Saved entries:
════
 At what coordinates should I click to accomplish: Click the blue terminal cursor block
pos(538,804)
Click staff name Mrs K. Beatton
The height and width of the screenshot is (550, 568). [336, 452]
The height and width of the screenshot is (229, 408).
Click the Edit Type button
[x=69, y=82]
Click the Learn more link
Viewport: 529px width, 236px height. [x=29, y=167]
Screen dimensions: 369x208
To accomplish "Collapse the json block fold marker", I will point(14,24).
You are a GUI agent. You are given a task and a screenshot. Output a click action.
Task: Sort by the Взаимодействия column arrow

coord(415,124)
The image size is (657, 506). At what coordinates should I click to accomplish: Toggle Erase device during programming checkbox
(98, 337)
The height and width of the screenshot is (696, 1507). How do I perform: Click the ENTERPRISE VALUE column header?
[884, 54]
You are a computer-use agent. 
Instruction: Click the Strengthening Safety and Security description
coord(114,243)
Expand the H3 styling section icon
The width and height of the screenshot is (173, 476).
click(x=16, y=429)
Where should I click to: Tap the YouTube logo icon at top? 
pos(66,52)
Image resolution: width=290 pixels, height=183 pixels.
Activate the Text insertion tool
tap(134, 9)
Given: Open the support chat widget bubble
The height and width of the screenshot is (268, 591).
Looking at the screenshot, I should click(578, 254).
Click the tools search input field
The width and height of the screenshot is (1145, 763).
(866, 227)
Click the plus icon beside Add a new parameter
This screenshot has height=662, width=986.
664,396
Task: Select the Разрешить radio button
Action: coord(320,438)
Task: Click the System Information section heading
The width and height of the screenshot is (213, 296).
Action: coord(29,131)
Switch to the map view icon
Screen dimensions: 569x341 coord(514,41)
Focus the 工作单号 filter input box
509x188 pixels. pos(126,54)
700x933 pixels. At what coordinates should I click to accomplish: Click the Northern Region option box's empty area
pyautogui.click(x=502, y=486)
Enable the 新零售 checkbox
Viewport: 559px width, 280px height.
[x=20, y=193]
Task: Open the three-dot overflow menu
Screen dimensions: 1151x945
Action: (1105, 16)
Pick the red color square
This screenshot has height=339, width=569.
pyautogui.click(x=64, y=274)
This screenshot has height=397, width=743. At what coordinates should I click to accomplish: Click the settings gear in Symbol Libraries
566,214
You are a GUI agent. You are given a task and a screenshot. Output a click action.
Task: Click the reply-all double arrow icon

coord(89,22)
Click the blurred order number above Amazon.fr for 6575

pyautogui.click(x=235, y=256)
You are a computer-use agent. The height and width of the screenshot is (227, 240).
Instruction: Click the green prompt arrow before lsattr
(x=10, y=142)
════
Write out every entry again exactly, please, with nothing missing.

 At what coordinates should I click to accomplish: Click the blue terminal cursor block
pos(538,804)
Click staff name Mrs K. Beatton
The height and width of the screenshot is (550, 568). [336, 452]
The height and width of the screenshot is (229, 408).
Click the Edit Type button
[x=69, y=82]
Click the Learn more link
Viewport: 529px width, 236px height. [x=29, y=167]
Screen dimensions: 369x208
To accomplish "Collapse the json block fold marker", I will point(14,24).
You are a GUI agent. You are given a task and a screenshot. Output a click action.
Task: Sort by the Взаимодействия column arrow

coord(415,124)
The image size is (657, 506). At what coordinates should I click to accomplish: Toggle Erase device during programming checkbox
(98, 337)
The height and width of the screenshot is (696, 1507). How do I perform: Click the ENTERPRISE VALUE column header?
[884, 54]
You are a computer-use agent. 
Instruction: Click the Strengthening Safety and Security description
coord(114,243)
Expand the H3 styling section icon
The width and height of the screenshot is (173, 476).
click(x=16, y=429)
Where should I click to: Tap the YouTube logo icon at top? 
pos(66,52)
Image resolution: width=290 pixels, height=183 pixels.
Activate the Text insertion tool
tap(134, 9)
Given: Open the support chat widget bubble
The height and width of the screenshot is (268, 591).
Looking at the screenshot, I should click(578, 254).
Click the tools search input field
The width and height of the screenshot is (1145, 763).
(866, 227)
Click the plus icon beside Add a new parameter
This screenshot has height=662, width=986.
664,396
Task: Select the Разрешить radio button
Action: coord(320,438)
Task: Click the System Information section heading
The width and height of the screenshot is (213, 296).
Action: coord(29,131)
Switch to the map view icon
Screen dimensions: 569x341 coord(514,41)
Focus the 工作单号 filter input box
509x188 pixels. pos(126,54)
700x933 pixels. At what coordinates should I click to accomplish: Click the Northern Region option box's empty area
pyautogui.click(x=502, y=486)
Enable the 新零售 checkbox
Viewport: 559px width, 280px height.
[x=20, y=193]
Task: Open the three-dot overflow menu
Screen dimensions: 1151x945
Action: (1105, 16)
Pick the red color square
This screenshot has height=339, width=569.
pyautogui.click(x=64, y=274)
This screenshot has height=397, width=743. At what coordinates should I click to accomplish: Click the settings gear in Symbol Libraries
566,214
You are a GUI agent. You are given a task and a screenshot. Output a click action.
Task: Click the reply-all double arrow icon

coord(89,22)
Click the blurred order number above Amazon.fr for 6575

pyautogui.click(x=235, y=256)
You are a computer-use agent. The height and width of the screenshot is (227, 240).
Instruction: Click the green prompt arrow before lsattr
(x=10, y=142)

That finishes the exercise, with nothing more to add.